Hedley Bull’s The Anarchical Society (1977) is rightly regarded as a classic statement of the English school approach to International Relations. It still appears on many reading lists and a new (fourth) edition is about to be published to celebrate its 35th anniversary.[1]
But is The Anarchical Society a good book? I’m not sure. Does the theory it presents still stand up to scrutiny? I don’t think so. And what place ought it to have in the contemporary English school? I think, in the end, a diminishing one.
In short, it is time to put this iconic but confused and dated book aside, and move on. I don’t think Bull would have minded. He was an intellectual pugilist and an enthusiastic iconoclast. He scorned orthodoxies and rejected received wisdoms. He detested flannel and flattery. So I’m inclined to think he wouldn’t have liked the veneration now afforded The Anarchical Society.
So let’s approach The Anarchical Society in a Bullian spirit – with some straight-talking and some shooting-from-the-hip. I don’t want to dissuade further generations from reading it, but I do want a better sense of proportion about Bull-the-IR-scholar and his best-known production. Bull was, I think, bigger and better than that confused and confusing book. He was a teacher and essayist of real power, and a strategist of the first order, as The Control of the Arms Race (1961) revealed, but The Anarchical Society was not his best effort.[2]

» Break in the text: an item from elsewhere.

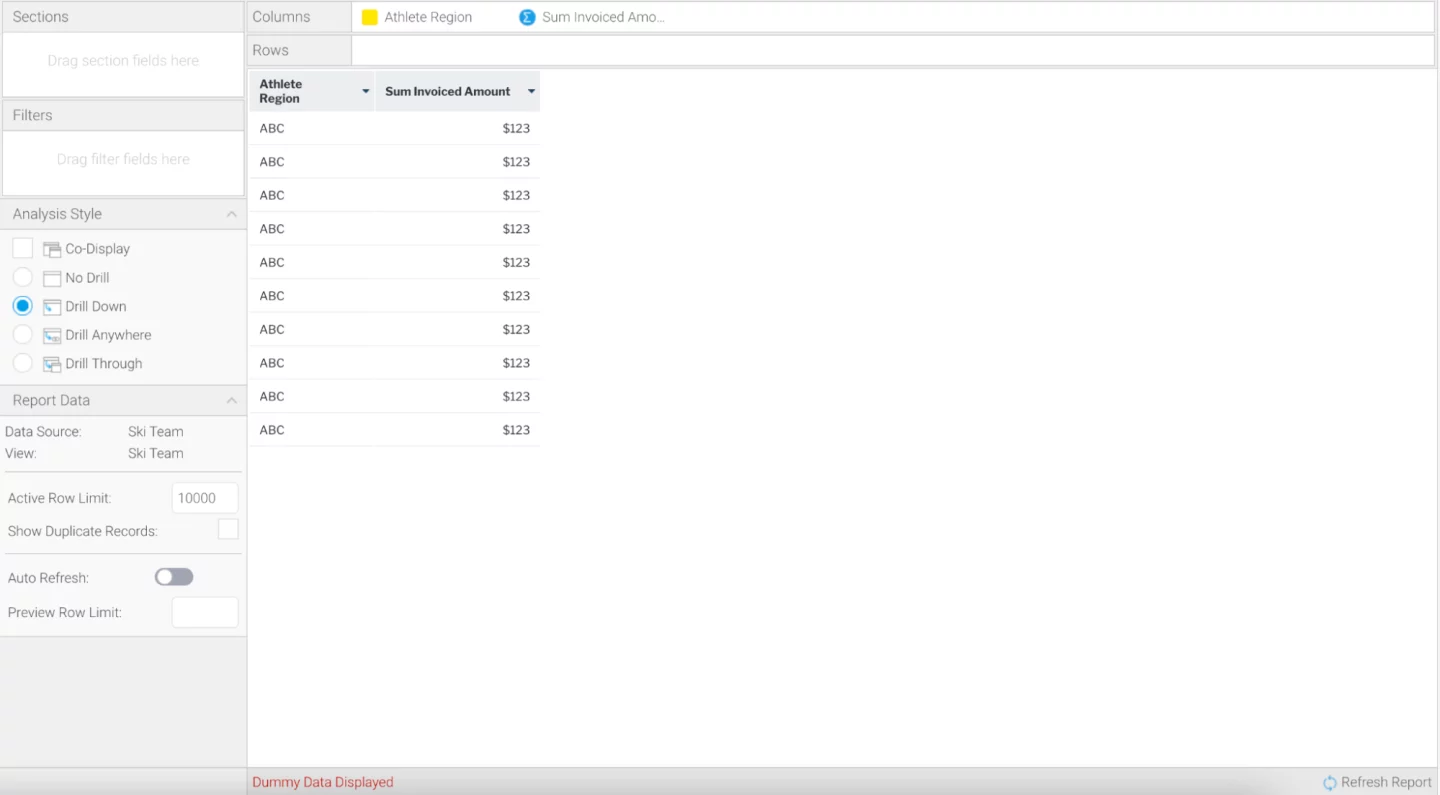
Task: Click the Sum Invoiced Amount column field pill
Action: pos(602,17)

It was hastily-written, the argument is seriously thin, and parts of it are horribly dated. This makes it interesting to the historian – as I’ll discuss later – but not much use to the contemporary theorist. Indeed, I’m not convinced it would now pass a review process for a serious publisher. Its intended audience is not clear – students or academics? IR theorists or all scholars in the field? It satisfies no obvious market: it is too convoluted and arcane to serve as an introductory text, even for theory courses, while the theoretical sections are too cursory and ill-grounded to be considered a really significant intervention to scholarly debate.
It does not help that Bull made little effort to locate the core arguments The Anarchical Society in the wider literature on IR theory. The book as a whole has very few notes or citations of other works. Though its 14 chapters take up more than 300 pages, it has barely 12 pages of references and fewer than 200 notes. Chapters 4 (on order and justice) and 10-13 (on ‘alternative paths to world order’) are really just reviews of some of his contemporaries’ ephemeral (and now mostly forgotten) work.[3] Moreover, the five central chapters (5-9) on the primary institutions of international society are highly derivative of Martin Wight’s earlier analyses in Power Politics.[4]
The original contribution to knowledge made by The Anarchical Society comes only in the first three chapters – those on the concept of order, whether order exists, and how order is maintained. Bull starts by distinguishing between order as any arrangement of things and as arrangements that have some kind of object – ‘purposive orders’. He asserts that ‘all societies’ of ‘men’ have certain ‘elementary’ and ‘universal’ goals (concerning ‘life, truth and property’) and that they contrive purposive orders to achieve them (pp. 3-5). These orders may or may not involve formal rules and a means to enforce them (p. 7). This allows Bull to make the argument that an international society could exist without a sovereign, but with a purposive order.
This was an ingenious argument, but not one without problems. Bull’s logic is Hobbes minus Leviathan: we move from pre-social life to social life by developing a ‘purposive order’ of rules, but not necessarily of formal rules, and these ‘general imperative principles of conduct’ pertain even without a means of enforcement (p. 7). How does this work? And in particular, how is power managed and how are principles upheld?
As Stanley Hoffmann complained in his Foreword to the second edition, Bull just doesn’t tell us enough to answer these questions (p. x). He asserts that rules are made, communicated, administered, interpreted, enforced, legitimised, modified and protected (p. 54), but glosses over how these processes work in international society – and why – in barely three pages (pp. 68-71).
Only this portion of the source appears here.